=== PROBLEM ===
Copy out, from the entries below, each line that holds the string "will".

EXTRACTED ENTRIES Start Marker

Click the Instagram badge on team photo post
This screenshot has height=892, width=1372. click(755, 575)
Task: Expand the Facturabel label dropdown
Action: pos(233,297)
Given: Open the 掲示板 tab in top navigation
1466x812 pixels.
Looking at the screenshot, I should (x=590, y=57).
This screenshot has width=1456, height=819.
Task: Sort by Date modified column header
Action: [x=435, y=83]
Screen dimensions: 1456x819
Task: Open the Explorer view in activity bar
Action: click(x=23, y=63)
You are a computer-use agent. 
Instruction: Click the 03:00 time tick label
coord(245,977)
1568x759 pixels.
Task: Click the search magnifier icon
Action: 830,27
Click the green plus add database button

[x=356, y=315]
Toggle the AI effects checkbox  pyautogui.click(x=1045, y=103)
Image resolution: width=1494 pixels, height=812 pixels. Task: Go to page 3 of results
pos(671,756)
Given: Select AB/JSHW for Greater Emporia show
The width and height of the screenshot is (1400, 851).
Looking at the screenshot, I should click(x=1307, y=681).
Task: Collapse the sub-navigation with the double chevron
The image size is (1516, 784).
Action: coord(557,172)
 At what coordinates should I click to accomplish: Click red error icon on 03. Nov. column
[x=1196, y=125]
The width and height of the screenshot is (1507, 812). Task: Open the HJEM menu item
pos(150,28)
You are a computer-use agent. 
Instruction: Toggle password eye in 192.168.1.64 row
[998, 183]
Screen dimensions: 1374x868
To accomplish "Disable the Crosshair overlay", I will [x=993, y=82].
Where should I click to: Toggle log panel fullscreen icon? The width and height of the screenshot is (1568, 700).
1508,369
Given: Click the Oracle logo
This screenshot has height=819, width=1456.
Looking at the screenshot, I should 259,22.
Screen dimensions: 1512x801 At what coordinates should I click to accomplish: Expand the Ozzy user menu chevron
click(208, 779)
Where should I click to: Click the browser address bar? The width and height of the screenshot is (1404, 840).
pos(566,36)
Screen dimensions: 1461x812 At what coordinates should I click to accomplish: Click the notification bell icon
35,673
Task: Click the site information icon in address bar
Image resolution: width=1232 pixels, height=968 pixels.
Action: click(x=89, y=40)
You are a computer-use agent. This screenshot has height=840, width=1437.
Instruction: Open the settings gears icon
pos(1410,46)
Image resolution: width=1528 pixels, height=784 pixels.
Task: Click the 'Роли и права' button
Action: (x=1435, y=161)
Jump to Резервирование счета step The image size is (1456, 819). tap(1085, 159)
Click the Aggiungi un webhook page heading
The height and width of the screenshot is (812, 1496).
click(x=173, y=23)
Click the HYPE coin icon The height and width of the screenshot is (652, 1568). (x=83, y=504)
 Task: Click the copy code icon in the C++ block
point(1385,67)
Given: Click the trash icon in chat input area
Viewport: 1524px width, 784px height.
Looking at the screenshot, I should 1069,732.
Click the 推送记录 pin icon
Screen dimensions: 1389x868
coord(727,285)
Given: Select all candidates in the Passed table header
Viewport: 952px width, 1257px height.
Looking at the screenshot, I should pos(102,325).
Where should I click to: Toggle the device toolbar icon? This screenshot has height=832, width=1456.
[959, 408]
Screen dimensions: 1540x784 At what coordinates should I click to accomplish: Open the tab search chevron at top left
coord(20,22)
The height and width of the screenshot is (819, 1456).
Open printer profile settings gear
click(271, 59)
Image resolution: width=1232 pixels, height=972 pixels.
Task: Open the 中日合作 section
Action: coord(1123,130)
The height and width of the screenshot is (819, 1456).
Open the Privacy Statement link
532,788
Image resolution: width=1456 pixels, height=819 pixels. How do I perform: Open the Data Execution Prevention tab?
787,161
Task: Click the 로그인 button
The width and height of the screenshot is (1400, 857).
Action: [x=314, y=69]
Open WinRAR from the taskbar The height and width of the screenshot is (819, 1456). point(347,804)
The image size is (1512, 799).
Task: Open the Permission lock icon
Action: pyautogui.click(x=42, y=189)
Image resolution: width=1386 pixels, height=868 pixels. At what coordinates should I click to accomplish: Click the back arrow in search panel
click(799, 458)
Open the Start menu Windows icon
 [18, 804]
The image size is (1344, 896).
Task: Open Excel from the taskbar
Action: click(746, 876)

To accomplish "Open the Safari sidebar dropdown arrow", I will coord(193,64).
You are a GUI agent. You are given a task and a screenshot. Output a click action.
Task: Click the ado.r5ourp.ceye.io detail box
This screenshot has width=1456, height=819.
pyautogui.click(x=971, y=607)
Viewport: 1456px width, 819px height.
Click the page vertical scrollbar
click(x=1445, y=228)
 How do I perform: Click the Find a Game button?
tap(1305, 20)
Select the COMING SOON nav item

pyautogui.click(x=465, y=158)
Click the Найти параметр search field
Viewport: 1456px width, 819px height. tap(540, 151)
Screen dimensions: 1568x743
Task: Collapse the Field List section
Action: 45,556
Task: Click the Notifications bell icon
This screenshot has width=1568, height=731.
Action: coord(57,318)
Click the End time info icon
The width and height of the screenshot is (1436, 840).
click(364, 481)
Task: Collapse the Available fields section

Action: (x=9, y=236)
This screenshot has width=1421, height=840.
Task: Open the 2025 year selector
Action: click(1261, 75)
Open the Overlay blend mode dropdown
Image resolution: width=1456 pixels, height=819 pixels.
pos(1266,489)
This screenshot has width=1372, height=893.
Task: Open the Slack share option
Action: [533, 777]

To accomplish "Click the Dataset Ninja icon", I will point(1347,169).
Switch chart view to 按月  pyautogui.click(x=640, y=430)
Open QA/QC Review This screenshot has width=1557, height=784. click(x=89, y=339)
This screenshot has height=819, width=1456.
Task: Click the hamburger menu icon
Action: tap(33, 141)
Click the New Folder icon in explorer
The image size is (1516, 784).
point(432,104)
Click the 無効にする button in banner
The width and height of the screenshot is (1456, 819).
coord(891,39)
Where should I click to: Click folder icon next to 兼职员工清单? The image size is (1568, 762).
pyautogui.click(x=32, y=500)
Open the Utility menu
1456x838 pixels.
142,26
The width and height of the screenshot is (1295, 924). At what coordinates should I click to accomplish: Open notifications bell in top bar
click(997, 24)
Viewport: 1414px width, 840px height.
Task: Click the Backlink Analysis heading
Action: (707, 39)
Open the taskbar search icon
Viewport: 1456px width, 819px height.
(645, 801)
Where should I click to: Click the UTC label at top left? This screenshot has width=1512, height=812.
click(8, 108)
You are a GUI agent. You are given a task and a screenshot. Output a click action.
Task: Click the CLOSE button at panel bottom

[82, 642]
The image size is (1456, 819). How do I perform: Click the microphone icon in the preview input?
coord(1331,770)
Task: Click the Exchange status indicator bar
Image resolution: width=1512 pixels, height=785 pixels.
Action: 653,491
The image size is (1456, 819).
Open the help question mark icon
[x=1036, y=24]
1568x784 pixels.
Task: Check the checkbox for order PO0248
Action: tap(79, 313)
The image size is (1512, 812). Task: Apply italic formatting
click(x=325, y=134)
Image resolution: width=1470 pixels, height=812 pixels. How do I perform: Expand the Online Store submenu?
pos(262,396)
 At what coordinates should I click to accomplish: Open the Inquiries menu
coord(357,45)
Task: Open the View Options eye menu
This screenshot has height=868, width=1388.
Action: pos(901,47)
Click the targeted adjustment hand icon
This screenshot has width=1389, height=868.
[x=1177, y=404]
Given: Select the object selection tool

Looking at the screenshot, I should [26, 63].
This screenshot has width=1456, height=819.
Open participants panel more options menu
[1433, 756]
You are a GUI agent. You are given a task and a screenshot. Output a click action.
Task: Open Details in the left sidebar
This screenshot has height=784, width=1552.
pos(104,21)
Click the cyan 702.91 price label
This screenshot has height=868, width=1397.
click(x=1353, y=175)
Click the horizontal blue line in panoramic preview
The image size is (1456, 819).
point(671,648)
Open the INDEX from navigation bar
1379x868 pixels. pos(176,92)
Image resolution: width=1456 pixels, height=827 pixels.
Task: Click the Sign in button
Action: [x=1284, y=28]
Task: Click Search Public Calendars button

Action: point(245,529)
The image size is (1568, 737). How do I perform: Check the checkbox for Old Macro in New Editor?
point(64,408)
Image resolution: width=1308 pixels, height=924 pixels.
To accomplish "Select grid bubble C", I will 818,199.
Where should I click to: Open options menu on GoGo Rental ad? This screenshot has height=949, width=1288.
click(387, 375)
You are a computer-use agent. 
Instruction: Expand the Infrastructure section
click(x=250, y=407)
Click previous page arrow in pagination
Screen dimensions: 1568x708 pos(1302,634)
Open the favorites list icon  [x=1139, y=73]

EXTRACTED ENTRIES End Marker

=== EXERCISE SOLUTION ===
To accomplish "Disable the Crosshair overlay", I will [x=993, y=82].
To accomplish "Open the Safari sidebar dropdown arrow", I will coord(193,64).
To accomplish "Click the Dataset Ninja icon", I will point(1347,169).
To accomplish "Select grid bubble C", I will 818,199.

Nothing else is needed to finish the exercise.